-- Begin Material for the task --

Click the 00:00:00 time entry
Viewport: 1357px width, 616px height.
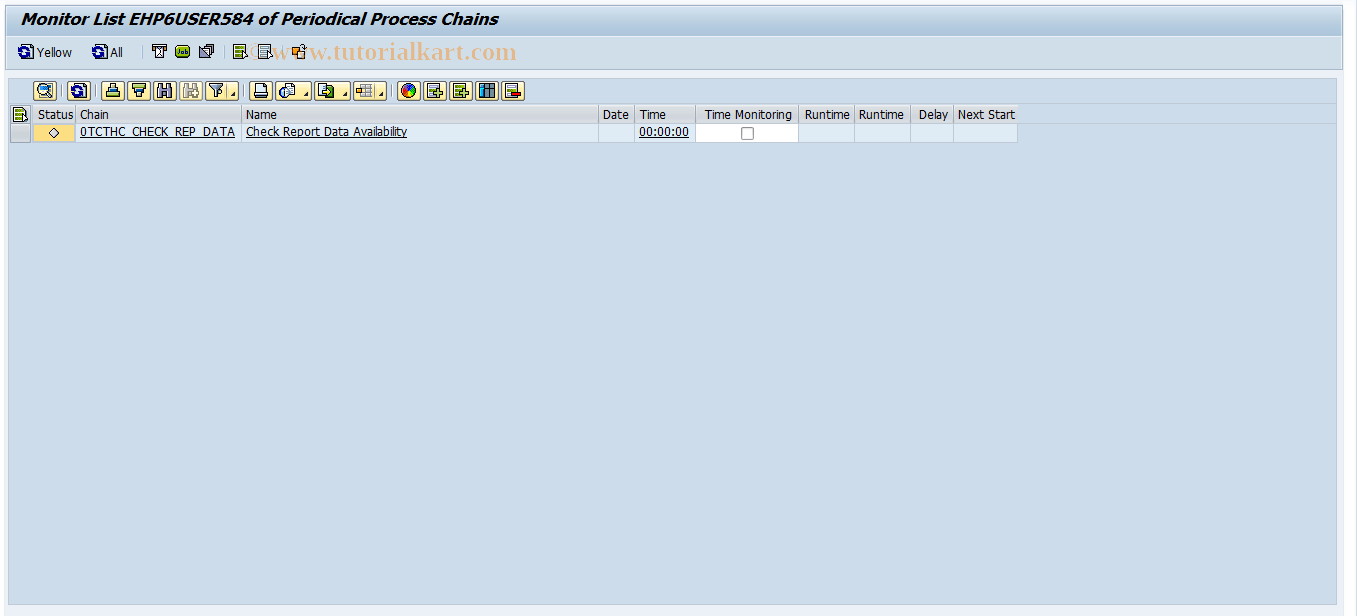click(x=663, y=131)
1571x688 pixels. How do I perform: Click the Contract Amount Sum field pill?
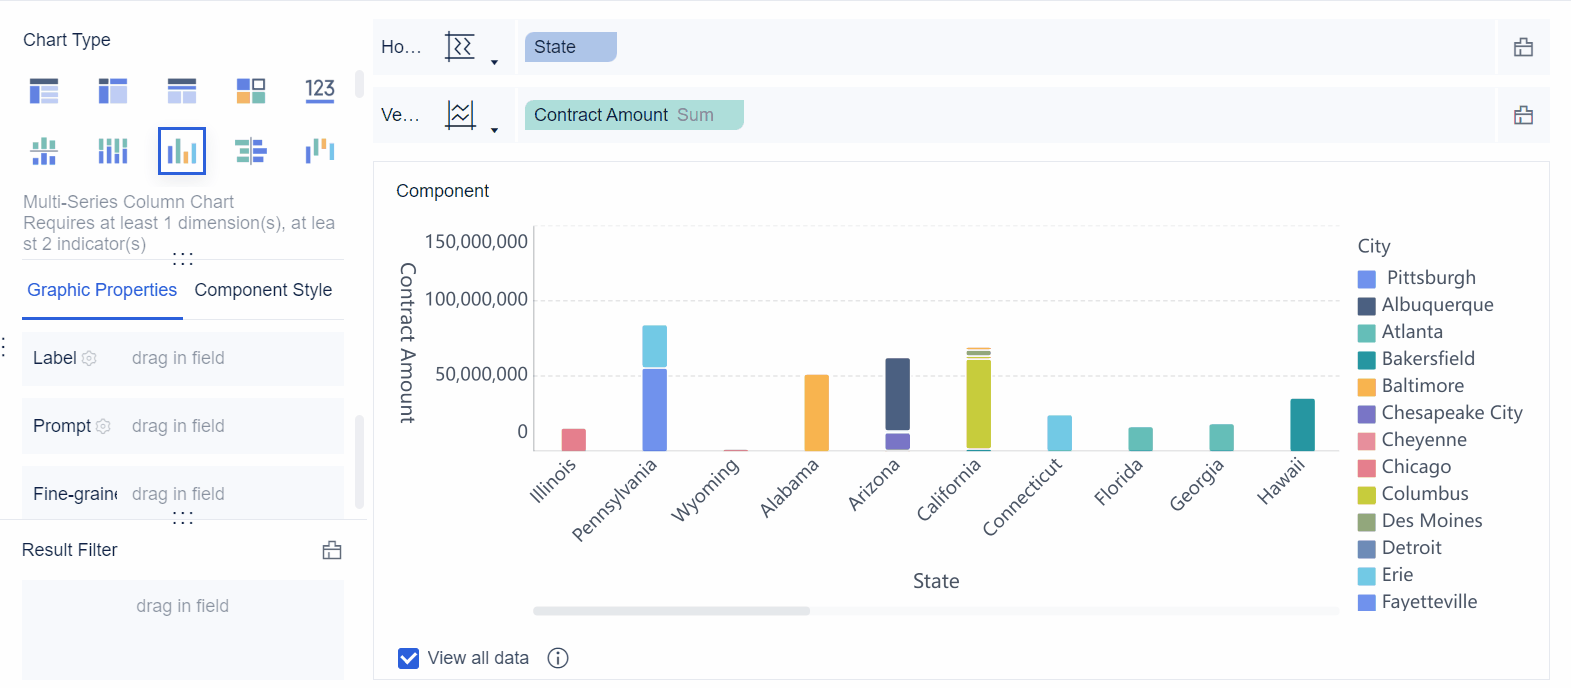point(633,115)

-- End Material for the task --

Exercise brief
Replace "field pill" with "tag" in the stretch from the line containing "1571x688 pixels. How" through the end of the records, and give those lines again with nothing else changed. Leave the pictures out of your answer.

Task result
1571x688 pixels. How do I perform: Click the Contract Amount Sum tag?
point(633,115)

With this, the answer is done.